Dr. Dean Eppler is a geologist at the Johnson Space Center in Houston, Texas. For the past eight years, Eppler has participated in field tests of experimental spacesuits as part of the Desert RATS (Research and Technology Studies) project. The suits are being tested to provide input to the development of flight-ready suits for future human missions to the moon and Mars. In this year’s Desert RATS field test, Eppler donned a Mark III-suit. His colleague Keith Splawn wore an I2-suit. Splawn is an engineer at Delaware-based ILC Dover, the company that designed and developed both suits. The two “suit subjects” ran through a number of scenarios: scrambling up hills; collecting rock and soil samples; testing communications and navigation equipment; and controlling the SCOUT rover both manually and with voice commands and gestures.
Near the end of the two-week period, Astrobiology Magazine’s Henry Bortman interviewed Dr. Eppler about his experiences. Eppler has spent more than 100 hours in the Mark III, and has also done some work in an older version of the I-suit.
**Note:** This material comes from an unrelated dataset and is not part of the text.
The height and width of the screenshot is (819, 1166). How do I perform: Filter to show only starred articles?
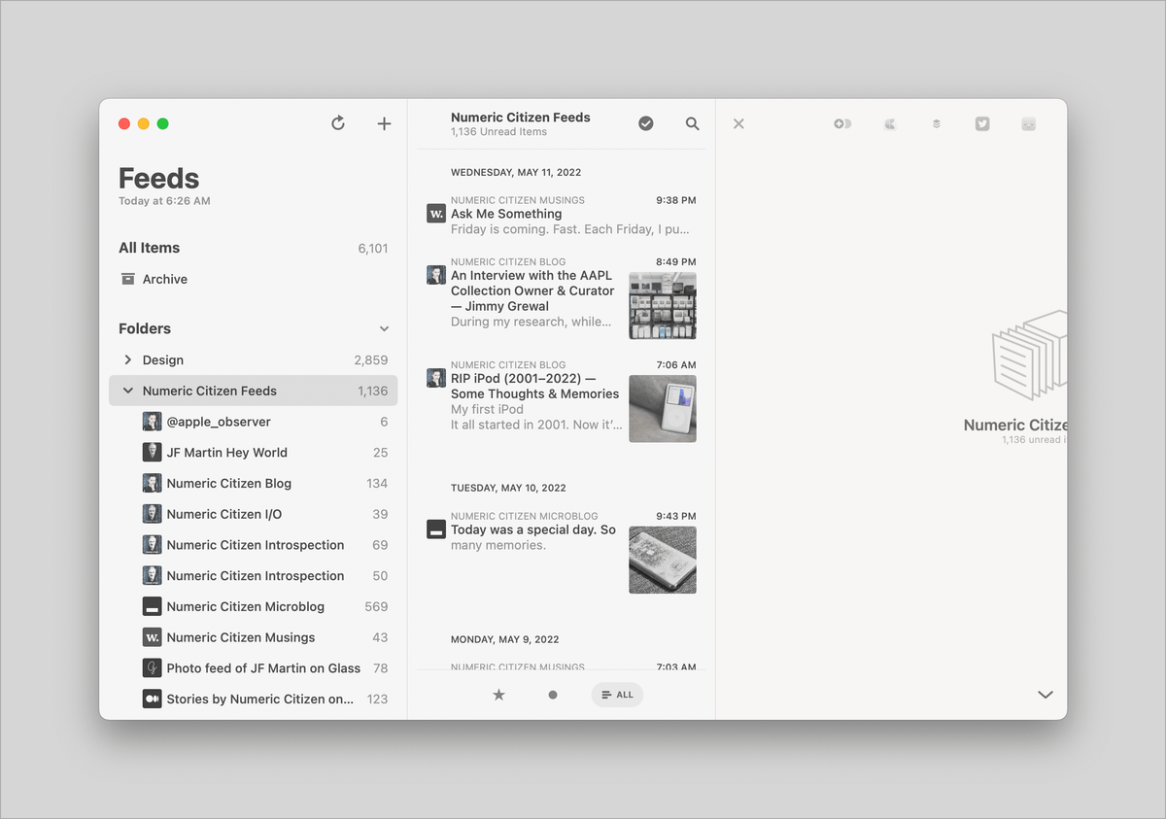click(x=498, y=695)
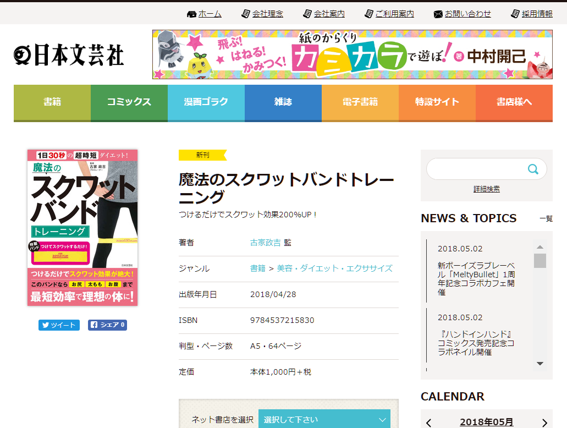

The I-suit, an all-fabric suit, was developed as a lighter alternative to the Mark III, which combines both hard and fabric components. The original I-suit had a “body seal” design: the two main parts of the suit joined together around the ribs. The I2-suit, a newer model, allows its wearer to enter from the rear, as does the Mark III. Astrobiology Magazine: During this year’s tests, you were in the Mark III-suit. But you’ve also spent some time in the original I-suit. How would compare those experiences?
Dean Eppler: I did a number of runs in the original I-suit, which you got into very much like the shuttle suit, where the suit comes together just below the base of your sternum. And I don’t care what gender you are, if you compare the shape and circumference of your body around your shoulders and around your sternum, you’re going to find that these two shapes don’t really fit very well. So you’ve got to push one into the other. Getting in and out of the I-suit – getting in, in particular – was never one of my favorite things to do.
People have asked me if I get claustrophobic in suits. Generally I don’t, but getting into the old I-suit was never something I enjoyed doing. You had to get one arm going, and then the second arm, and then close your eyes and push like hell and hope when it’s all done there’s a hand at each end of the arm and there’s a head sticking out of the helmet connection. With a rear-entry suit, there’s a certain amount of contortion you have to go through to get in, but it’s a lot easier on the body. So I’m a big fan of the rear-entry suit.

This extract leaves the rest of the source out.